## Quoted passage
Pre-British India: A Stagnant Civilization?

The Iron Pillar at the Qutb complex at Mehrauli in Delhi is one of the greatest achievements of  Indian technology and craftsmanship. Built in the 4th century AD, this 26-foot-high pillar has remained free of rust for over 15 centuries. The pillar proves that ancient India had vastly superior technology than the ancient West. Historian R. S. Sharma comments: “It was impossible to produce such a pillar in any iron foundry in the West until about a century ago. It is a pity that the later Indian craftsmen could not develop this knowledge further.” (India’s Ancient Pastp. 248) Sharma does not explain why “this knowledge” was not
developed, especially, as he notes that iron ploughshares were used in India, while Europe was still using wooden ones.

Why couldn’t such technological expertise make us a great nation? In his novel Untouchable, Mulk Raj Anand expresses a naïve faith that technology will remove filth from Indian cities and villages. Technology is indeed effective. But culture can and does trump technology. It takes humility to acknowledge that our
culture and religious ideas which shaped it have prevented technology from transforming our nation.

As I write this piece, I am looking at the Yamuna River through my window. My deemed university, Sam
Higginbottom Institute of Agriculture, Technology, and Sciences, is in Allahabad, a city situated between two of our greatest, perennial and ‘holy’ rivers, Ganges and Yamuna. Plenty of technology is available to pump and supply water into every home as well as to wash our streets. Why then does Allahabad suffer from chronic water shortage and remain filthy?

## Task statement
Extend the essay on pre-British India and its technology, beginning right after the question ending "remain filthy?"

## Data shown
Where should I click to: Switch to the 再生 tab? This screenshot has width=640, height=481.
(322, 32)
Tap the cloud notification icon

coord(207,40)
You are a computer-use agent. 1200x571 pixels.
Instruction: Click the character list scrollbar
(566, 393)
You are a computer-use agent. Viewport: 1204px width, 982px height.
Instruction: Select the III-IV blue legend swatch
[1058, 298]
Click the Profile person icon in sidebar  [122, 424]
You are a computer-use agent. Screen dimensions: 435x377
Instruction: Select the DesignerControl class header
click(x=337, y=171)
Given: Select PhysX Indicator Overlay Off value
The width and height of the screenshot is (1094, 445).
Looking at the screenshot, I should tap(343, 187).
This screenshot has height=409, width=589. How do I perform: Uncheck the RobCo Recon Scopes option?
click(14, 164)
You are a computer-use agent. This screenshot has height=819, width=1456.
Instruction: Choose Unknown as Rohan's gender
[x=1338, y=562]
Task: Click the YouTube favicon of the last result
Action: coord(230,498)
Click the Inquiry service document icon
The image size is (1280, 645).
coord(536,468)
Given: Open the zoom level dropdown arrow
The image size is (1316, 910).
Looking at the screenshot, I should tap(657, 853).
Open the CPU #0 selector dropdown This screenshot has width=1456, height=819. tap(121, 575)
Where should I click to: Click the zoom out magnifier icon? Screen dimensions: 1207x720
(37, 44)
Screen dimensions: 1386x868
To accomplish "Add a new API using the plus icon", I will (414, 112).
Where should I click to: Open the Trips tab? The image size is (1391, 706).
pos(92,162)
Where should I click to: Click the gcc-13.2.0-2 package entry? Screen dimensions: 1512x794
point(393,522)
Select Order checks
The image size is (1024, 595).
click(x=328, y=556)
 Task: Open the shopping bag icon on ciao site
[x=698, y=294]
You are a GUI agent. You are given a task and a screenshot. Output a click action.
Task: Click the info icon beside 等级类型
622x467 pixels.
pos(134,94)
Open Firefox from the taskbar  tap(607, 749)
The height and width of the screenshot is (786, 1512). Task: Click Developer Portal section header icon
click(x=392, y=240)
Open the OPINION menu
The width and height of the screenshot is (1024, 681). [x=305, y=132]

## Exercise result
Many were shocked when the BJP’s prime-ministerial candidate, Narendra Modi, suggested to IAS officers in Gujarat that sweeping had to be seen as a divine obligation/mission assigned to a particular caste. They would have been sympathetic to Mr Modi, had they considered Mahatma Gandhi’s domestic conflicts over cleaning his ashram’s toilets. What actually keeps India so filthy is our inner culture.

My first visit to Khajuraho, in 1976, helped me realize that technology and skills do not result in development by themselves. Whatever you think of the spirituality that inspired Khajuraho’s erotic sculpture, you have to appreciate their architectural, engineering and aesthetic achievements. Much more than the religious pornography, what repulsed me was the fact that village folk, whose ancestors built those stone temples, had continued living in mud huts until the 1970s. Planeloads of tourists came every day. Five-star hotels were being built in the mid-1970s. Yet, the masses had continued to live in mud huts that had remained unchanged for over one thousand years. That was irrefutable evidence that Hinduism had stifled creativity. It had made our civilization, a so-called “glorious way of life”, stagnant, moribund.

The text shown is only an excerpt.